Corpora and Historical Linguistics

Historical linguistics can be seen as a species of corpus linguistics, since the texts of a historical period or a "dead" language form a closed corpus of data which can only be extended by the (re-)discovery of previously unknown manuscripts or books. In some cases it is possible to use (almost) all of the closed corpus of a language for research - something which can be done for ancient Greek for example, using the Theasurus Linguae Graecae corpus which contains most of extant ancient Greek literature. However, in practice historical linguistics has not tended to follow a strict corpus linguistic paradigm, instead taking a selective approach to empirical data, to look for evidence of a particular phemonema and making rough estimates at frequency. No real attempts were made to produce samples that were representative.

In recent years, however, some historical linguistics have changed their approach, resulting in an upsurge in strictly corpus-based historical linguistics and the building of corpora for this purpose. The most widely known English historical corpus is the Helsinki corpus.

The Helsinki corpus contains approximately 1.6 million words of English dating from the earliest Old English Period (before AD 850) to the end of the Early Modern English period (1710). It is divided into three main periods - Old English, Middle English and Early Modern English - and each period is subdivided into a number of 100-year subperiods (or 70-year subperiods in some cases). The Helsinki corpus is representative in that it covers a range of genres, regional varieties and sociolinguistics variables such as gender, age, education and social class. The Helsinki team have also produced "satellite" corpora of early Scots and early American English.

Other examples of English historical corpora in development are the Zürich Corpus of English Newspapers (ZEN), the Lampeter Corpus of Early Modern English Tracts (a sample of English pamphlets from between 1640 and 1740) and the ARCHER corpus (a corpus of British and American English from 1650-1990).

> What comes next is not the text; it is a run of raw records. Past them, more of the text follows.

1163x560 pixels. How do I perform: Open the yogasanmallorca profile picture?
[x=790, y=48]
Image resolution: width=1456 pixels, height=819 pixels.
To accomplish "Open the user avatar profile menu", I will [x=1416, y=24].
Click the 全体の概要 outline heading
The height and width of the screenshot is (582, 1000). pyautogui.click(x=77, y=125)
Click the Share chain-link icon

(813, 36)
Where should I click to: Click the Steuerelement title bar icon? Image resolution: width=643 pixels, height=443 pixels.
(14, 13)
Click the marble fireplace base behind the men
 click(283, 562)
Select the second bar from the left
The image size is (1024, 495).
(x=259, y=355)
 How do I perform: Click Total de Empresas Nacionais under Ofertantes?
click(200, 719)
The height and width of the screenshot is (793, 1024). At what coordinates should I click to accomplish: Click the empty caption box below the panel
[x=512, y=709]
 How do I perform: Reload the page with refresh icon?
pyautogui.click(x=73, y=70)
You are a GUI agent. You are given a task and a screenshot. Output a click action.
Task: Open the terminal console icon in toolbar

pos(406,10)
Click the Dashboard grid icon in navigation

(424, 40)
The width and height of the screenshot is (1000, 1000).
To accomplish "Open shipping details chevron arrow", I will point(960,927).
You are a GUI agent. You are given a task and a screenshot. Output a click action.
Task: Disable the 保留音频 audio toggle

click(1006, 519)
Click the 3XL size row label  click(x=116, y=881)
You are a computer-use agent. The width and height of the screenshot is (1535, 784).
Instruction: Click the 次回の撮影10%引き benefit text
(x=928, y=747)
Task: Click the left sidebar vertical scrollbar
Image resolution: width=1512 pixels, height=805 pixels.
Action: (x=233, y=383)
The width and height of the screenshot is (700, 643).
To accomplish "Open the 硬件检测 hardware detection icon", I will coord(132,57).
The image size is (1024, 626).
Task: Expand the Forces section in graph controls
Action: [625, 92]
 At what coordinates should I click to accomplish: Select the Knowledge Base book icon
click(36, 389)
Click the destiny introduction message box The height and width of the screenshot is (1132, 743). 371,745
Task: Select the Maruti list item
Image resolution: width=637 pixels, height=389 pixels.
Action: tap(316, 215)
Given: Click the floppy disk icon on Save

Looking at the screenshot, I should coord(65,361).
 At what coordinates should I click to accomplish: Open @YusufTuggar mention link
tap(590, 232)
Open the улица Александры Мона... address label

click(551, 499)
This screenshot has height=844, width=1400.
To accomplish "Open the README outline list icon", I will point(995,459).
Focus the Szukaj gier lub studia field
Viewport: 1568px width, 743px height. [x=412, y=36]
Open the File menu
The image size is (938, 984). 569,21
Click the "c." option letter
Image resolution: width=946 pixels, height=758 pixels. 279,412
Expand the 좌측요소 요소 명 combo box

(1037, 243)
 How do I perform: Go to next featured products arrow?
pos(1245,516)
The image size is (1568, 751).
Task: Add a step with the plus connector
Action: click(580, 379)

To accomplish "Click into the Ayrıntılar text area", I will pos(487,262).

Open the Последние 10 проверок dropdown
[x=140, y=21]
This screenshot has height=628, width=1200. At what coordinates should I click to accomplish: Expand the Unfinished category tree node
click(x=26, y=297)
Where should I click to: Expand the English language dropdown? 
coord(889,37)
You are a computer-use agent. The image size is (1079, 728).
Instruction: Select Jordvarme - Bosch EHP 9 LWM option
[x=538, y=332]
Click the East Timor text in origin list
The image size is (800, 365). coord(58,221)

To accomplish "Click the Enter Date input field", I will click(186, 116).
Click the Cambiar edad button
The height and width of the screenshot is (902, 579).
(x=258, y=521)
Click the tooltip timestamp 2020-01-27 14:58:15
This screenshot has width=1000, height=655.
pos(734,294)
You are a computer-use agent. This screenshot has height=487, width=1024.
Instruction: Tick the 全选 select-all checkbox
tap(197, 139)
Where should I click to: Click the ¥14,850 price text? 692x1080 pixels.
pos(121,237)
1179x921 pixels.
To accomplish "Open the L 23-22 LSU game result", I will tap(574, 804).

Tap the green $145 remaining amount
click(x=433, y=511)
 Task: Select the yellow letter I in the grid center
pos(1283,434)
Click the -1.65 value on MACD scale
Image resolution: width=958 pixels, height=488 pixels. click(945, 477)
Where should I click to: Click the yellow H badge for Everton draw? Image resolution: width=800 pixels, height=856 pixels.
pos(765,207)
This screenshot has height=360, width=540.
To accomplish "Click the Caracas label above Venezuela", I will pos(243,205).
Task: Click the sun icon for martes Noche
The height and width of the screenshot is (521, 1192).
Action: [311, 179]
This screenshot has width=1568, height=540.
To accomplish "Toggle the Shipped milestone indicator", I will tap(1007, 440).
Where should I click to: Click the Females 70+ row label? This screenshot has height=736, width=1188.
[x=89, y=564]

The work which is carried out on historical corpora is qualitatively similar to that which is carried out on modern language corpora, although it is also possible to carry out work on the evolution of language through time. For example, Peitsara (1993) used four subperiods from the Helsinki corpus and calculated the frequencies of different prepositions introducing agent phrases. Throughout the period she found that the most common prepositions of this type were of and by, which were of almost equal frequency at the beginning of the period, but by the fifteenth century by was three times more common than of, and by 1640 by was eight times as common.

Studies like this have particular importance in the context of Halliday's (1991) conception of language evolution as a motivated change tin the probabilities of the grammar. However, it is important to be aware of the limitations of corpus linguistics, as Rissanen (1989) pointed out. Rissanen identifies three main problems associated with using historical corpora

  1. The "philologist's dilemma" - the danger that the use of a corpus and a computer may supplant the in-depth knowledge of language history which is to be gained from the study of original texts in their context.
  2. The "God's truth fallacy" - the danger that a corpus may be used to provide representative conclusions about the entire language period, without understanding its limitations in the terms of which genres it does and does not cover.
  3. The "mystery of vanishing reliability" - the more variables which are used in sampling and coding the corpus (periods, genres, age, gender etc) the harder it is to represent each one fully and achieve statistical reliability. The most effective way of solving this problem is to build larger corpora of course.
Rissanen's reservations are vaild and important, but should not diminish the value of corpus-based linguistics, rather they should serve as warnings of possible pitfalls which need to be taken on board by scholars, since with appropriate care they are surmountable.